Native American Issues

Indian Country’s Housing Crisis is a Public Health Crisis

June 26, 2020  • Joseph Kunkel & Aspen Global Leadership Network

Overcrowding and lack of housing heighten the dangers posed by COVID-19.  

The COVID-19 pandemic has reached Indian Country, with a reported 17,089 cases as of June 20, 2020, according to Indian Health Services. That’s more cases than in many nations, and an ongoing housing crisis—with multiple families often sharing one roof—is fanning the flames of an already highly contagious virus, laying bare the impact housing has on our health.

Here in Indian Country, it’s not uncommon to see 18 or more people living in a single 900 square-foot-house—a size that, in what is now known as America, more typically provides shelter for a family of four. For American Indians, homelessness is characterized by overcrowding, not individuals living on the streets. Our indigenous values impel us to care for one another under the same roof, regardless of whether we have ample space. According to a study from the Housing Assistance Council (HAC), approximately 9 percent of native populations live with overcrowding, compared with the national average of 3 percent. The Department of Housing and Urban Development (HUD) has found that Indian Country faces a deficit of 68,000 housing units per year. The real need is likely triple that.

Insufficient access to capital is one of the underlying causes of these problems. The Indian Housing Block Grant—one of the key programs under the Native American Housing Assistance and Self Determination Act—has received mostly level funding since its implementation in 1998. Had it kept pace with inflation, the grant program would have already received nearly $1 billion. At current levels, tribal nations’ purchasing power is less than it was 20 years ago. This diminished budget allows for the development of only around 1,000 new units per year—far below the 68,000 HUD has deemed necessary.

While overcrowding and a shortage of affordable housing are not new problems, they have taken on special urgency since the start of the pandemic. Not only does overcrowding make physical distancing, impossible. Native American populations have disproportionate levels of underlying conditions, like heart disease and diabetes, making us particularly susceptible to complications from COVID-19.

Tribal governments can no longer afford to tolerate substandard housing that deteriorates quickly. Or worse, emergency shelters that were never meant to be housing at all. Constructing sustainable, long-term housing in Indian Country is an investment worth making. Now is the time for tribal governments and those of us from the architecture and design community to come together and act. In March, the federal government passed its $2.2 trillion coronavirus stimulus package, which allocated $8 billion to tribal governments. Of that, $300 million has been earmarked for federal Indian housing programs. This funding coupled with lessons learned from recent success stories offers a way forward. It is possible to redesign, design, and construct homes that Native families can take pride in for generations to come.

Examples of such housing already exist. In Tacoma, Washington, the design firm Environmental Works partnered with the Puyallup Nation Housing Authority to develop “Place of Hidden Waters,” a 20-unit affordable tribal townhouse complex that marries contemporary design with traditional American Indian elements. The project team engaged the housing authority, community members, and an architect at the onset of the design process. This approach resulted in an affordable, culturally-responsive development that achieved LEED Platinum certification and set an impressive standard for green housing nationwide.

### Task instructions
1 - According to the article on housing in Indian Country, why has overcrowding become especially urgent since the pandemic began? Answer in one to three sentences.
2 - Decide whether each statement agrees with the article on housing in Indian Country. Answer yes or no, and quote the words from the article that settle it. (a) Funding for the Indian Housing Block Grant has kept pace with inflation since 1998. (b) About 9 percent of native populations live with overcrowding. (c) "Place of Hidden Waters" is a 20-unit townhouse complex.
3 - Carry on the article on housing in Indian Country, starting after its last sentence.
The listing has no part in this work.

### Information provided
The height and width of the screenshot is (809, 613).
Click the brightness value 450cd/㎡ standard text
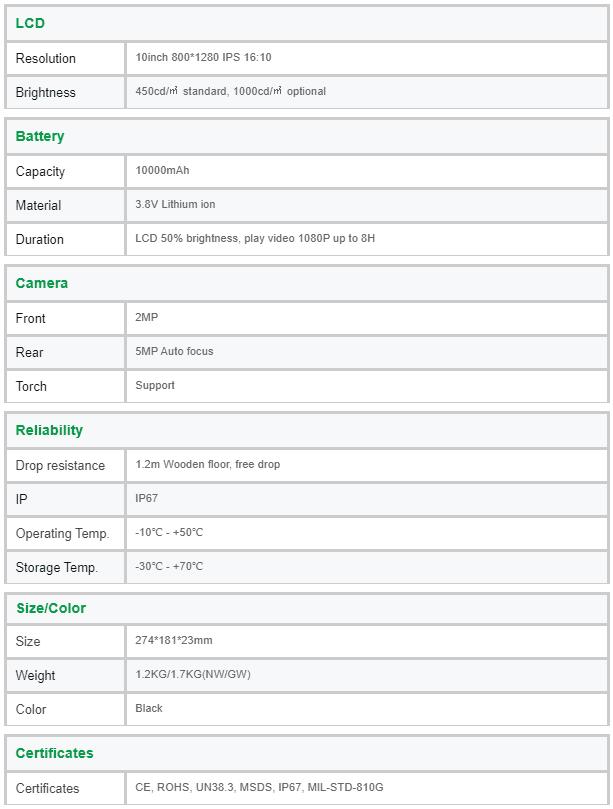(181, 91)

### Answers given
1 - Overcrowding makes physical distancing impossible. Native American populations also have disproportionate levels of underlying conditions such as heart disease and diabetes, which make them particularly susceptible to complications from COVID-19.

2 -
(a) No: "has received mostly level funding since its implementation in 1998"
(b) Yes: "approximately 9 percent of native populations live with overcrowding"
(c) Yes: "a 20-unit affordable tribal townhouse complex"

3 -
Image: Place of Hidden Waters

Another notable success is a 150-home subdivision developed on the Pueblo of San Felipe in New Mexico, which shows what’s possible when tribal governments get creative in the face of undue economic constraints. Rather than simply building a handful of homes using approximately $500,000 in annual funding from the Indian Housing Block Grant, the Pueblo’s Housing Authority used a series of Title VI loans for construction before converting the new mortgages into Section 184 loans. This empowered the housing authority to leverage its initial funding of $600,000 into nearly $5 million in housing development.

Housing is also a powerful vehicle for economic development. Instead of signing contracts with outside labor and importing materials, tribal governments should hire local builders, developers, and craftspeople. Not only will this help develop a skilled and unskilled workforce that redistributes profit back into the community; it will ensure completed projects reflect indigenous values.

COVID-19 is an acute condition that’s exposing the chronic disenfranchisement of Native communities and marginalized communities around the United States. An investment in housing is an investment in our future health and resilience. Together as a nation, as Native and non-native peoples, we need to create models that aren’t just a quick fix, but a sustainable, long-term solution that will help us as a collective society weather the storm now and for many generations to come.

Joseph Kunkel, a citizen of the Northern Cheyenne Nation is the Director of MASS Design Groups’ Sustainable Native Communities Design Lab in Santa Fe, NM. In 2019, Joseph was awarded an Obama Foundation Fellowship for his work exploring transformational change that aligns with indigenous values and honors the worldviews of Indigenous populations. As a 2019 Civil Society Fellow, and a member of the Aspen Global Leadership Network, Joseph is working towards developing lasting impact within American society where Indigenous peoples have a seat at the table. Joseph is a recipient of the Rauschenberg SEED award, Creative Capital Award, and Enterprise Rose Fellowship.